南极苔藓层:气候变化的古老记录
At first glance, Antarctica's vast ice sheets and rocky valleys appear starkly lifeless. Yet hidden in scattered oases along the Peninsula and coastal nunataks lie unassuming mounds of vegetation—moss banks that have accumulated over millennia. These slow-growing polytrichaceous mosses, particularly species like *Chorisodontium aciphyllum*, form peat layers that can reach depths of several metres. For palaeoclimatologists, these organic archives offer a rare terrestrial record of environmental change in a region dominated by ice cores and marine sediments.

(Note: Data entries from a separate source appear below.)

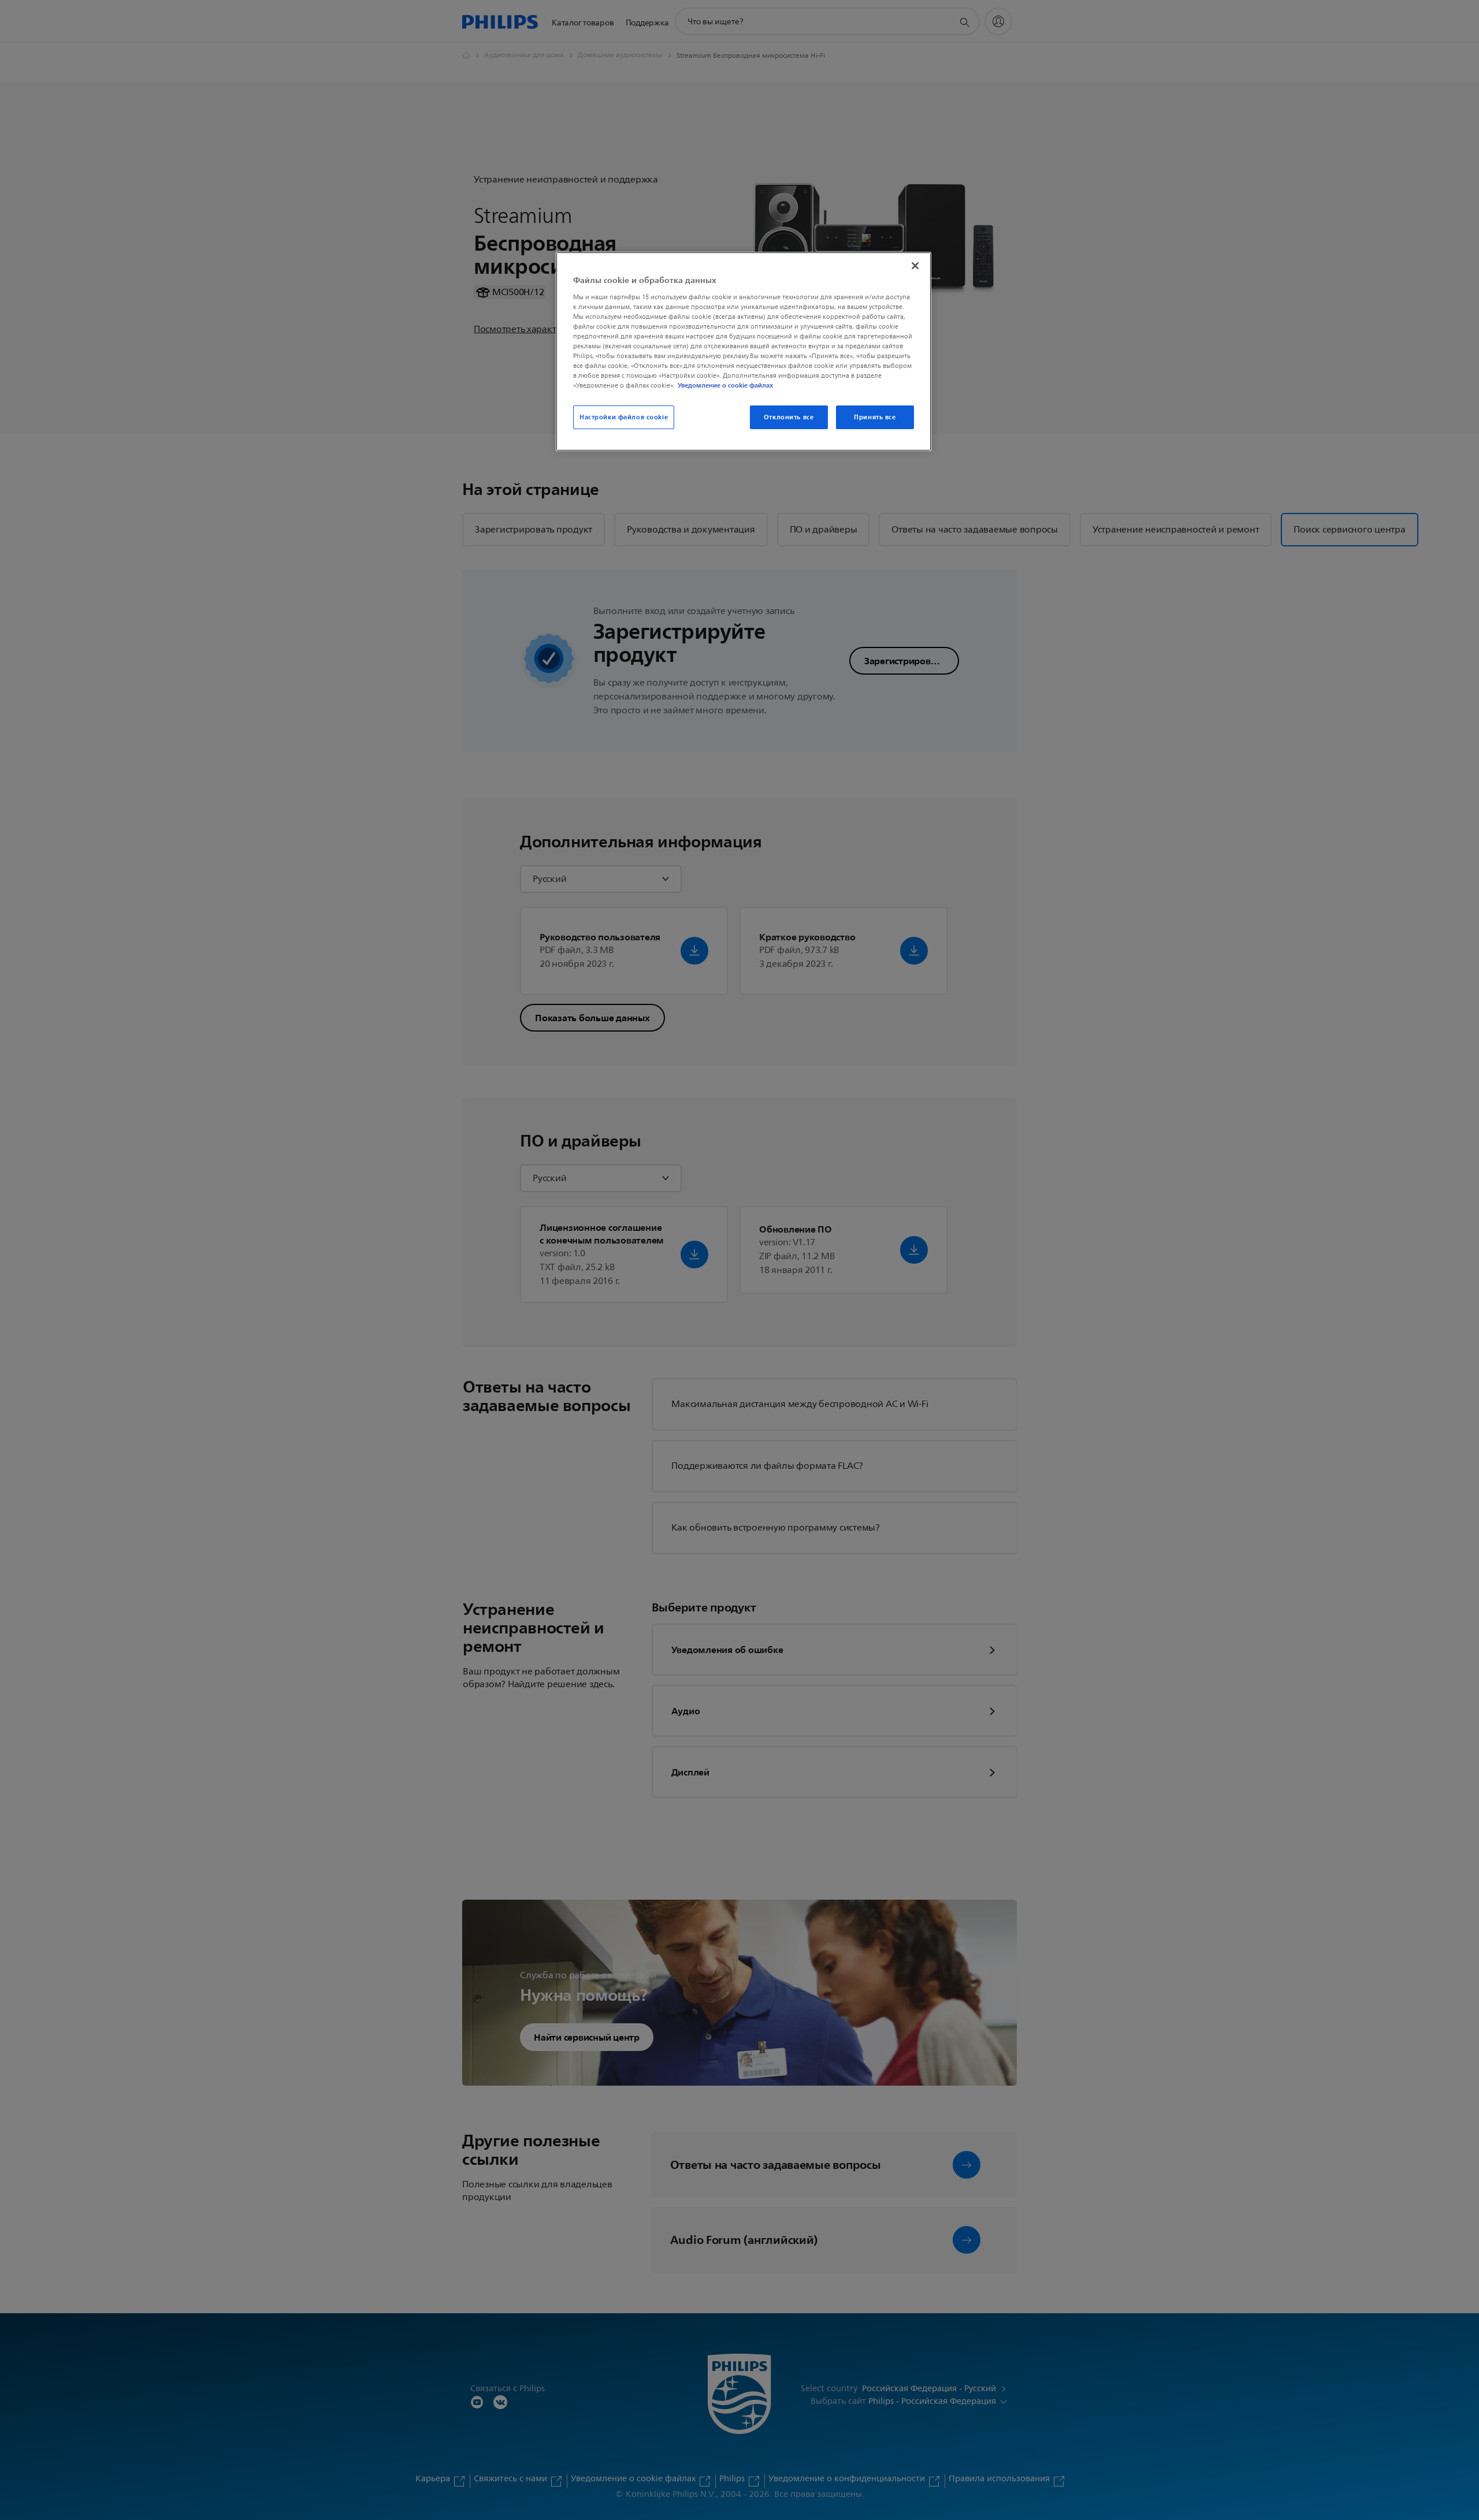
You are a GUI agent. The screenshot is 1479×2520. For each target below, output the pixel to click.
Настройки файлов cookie (623, 417)
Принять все (874, 417)
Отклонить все (788, 417)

Coring these banks is a delicate operation. Using modified peat samplers, scientists extract cylindrical columns that preserve a continuous stratigraphy of growth, decay, and preserved cellular structures. Each centimetre of peat may represent decades or centuries of accumulation, with radiocarbon dating providing a chronological framework. Pollen grains, microscopic charcoal fragments, and shifts in moss leaf morphology all serve as proxies for past temperature, moisture, and wind patterns. In some banks, researchers have identified layers corresponding to the Medieval Warm Period and the Little Ice Age, revealing that even Antarctica's most resilient vegetation responds sensitively to climatic fluctuations.